Park Eun-bin’s Best K-Dramas: Where to Start With the Woo Young-woo Star

A guide to Park Eun-bin, from her autistic-savant lawyer in Extraordinary Attorney Woo to a cross-dressing Joseon prince, and which drama to watch first.

Watch the way Woo Young-woo walks into a courtroom: shoulders slightly hunched, eyes tracking the floor tiles, a beat of hesitation before each revolving door. Park Eun-bin built that character out of a hundred small physical decisions, and that habit of choices over wattage is the whole story of why she’s worth following. She doesn’t arrive in a scene; she constructs herself inside it.

Park Eun-bin at the 4th Blue Dragon Series Awards red carpet, July 2025. (Photo: 티비텐 (TBT / TV TEN), via YouTube, CC BY 3.0, via Wikimedia Commons)
Park Eun-bin at the 4th Blue Dragon Series Awards red carpet, July 2025. (Photo: 티비텐 (TBT / TV TEN), via YouTube, CC BY 3.0, via Wikimedia Commons)

Who she is

Born in 1992, Park Eun-bin has been on Korean screens since she was five. She debuted as a child actress in White Nights 3.98 in 1998, having started as a child model two years earlier, and spent more than a decade playing the younger versions of other people’s leads, the kid in flashbacks who has to set up an adult performance she’ll never give. That apprenticeship paid off early with a Best Young Actress win for The Iron Empress in 2009, and it left her with an unusual toolkit: she knows how to serve a story rather than dominate it.

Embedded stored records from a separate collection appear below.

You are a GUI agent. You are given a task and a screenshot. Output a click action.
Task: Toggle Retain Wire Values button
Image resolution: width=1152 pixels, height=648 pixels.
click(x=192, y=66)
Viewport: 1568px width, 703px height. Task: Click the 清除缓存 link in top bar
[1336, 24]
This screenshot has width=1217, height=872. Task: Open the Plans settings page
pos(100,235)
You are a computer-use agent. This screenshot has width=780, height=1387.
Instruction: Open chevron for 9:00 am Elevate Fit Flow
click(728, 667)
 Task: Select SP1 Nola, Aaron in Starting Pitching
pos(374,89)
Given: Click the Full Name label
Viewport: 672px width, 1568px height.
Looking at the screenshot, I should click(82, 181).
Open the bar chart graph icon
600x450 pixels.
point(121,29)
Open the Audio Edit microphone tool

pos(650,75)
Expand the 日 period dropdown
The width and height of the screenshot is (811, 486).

The adult career has been a deliberate refusal to repeat herself. A youth ensemble (Hello, My Twenties!), a sports drama where she plays a baseball team’s operations manager (Hot Stove League), a musical romance about conservatory students who picked the wrong instrument too late (Do You Like Brahms?). She is a detail-obsessed performer in the most literal sense, the kind who decides how a character holds a pen before she decides how the character feels. That’s why her quietest roles read as the loudest. There’s craft happening in the stillness.

Where to start

Start with Extraordinary Attorney Woo. It’s the role that made her a global name, it won her the Grand Prize at the 59th Baeksang Arts Awards, and it’s the cleanest distillation of everything she does well. You’ll understand her appeal in a single episode, and everything else she’s made will look richer afterward.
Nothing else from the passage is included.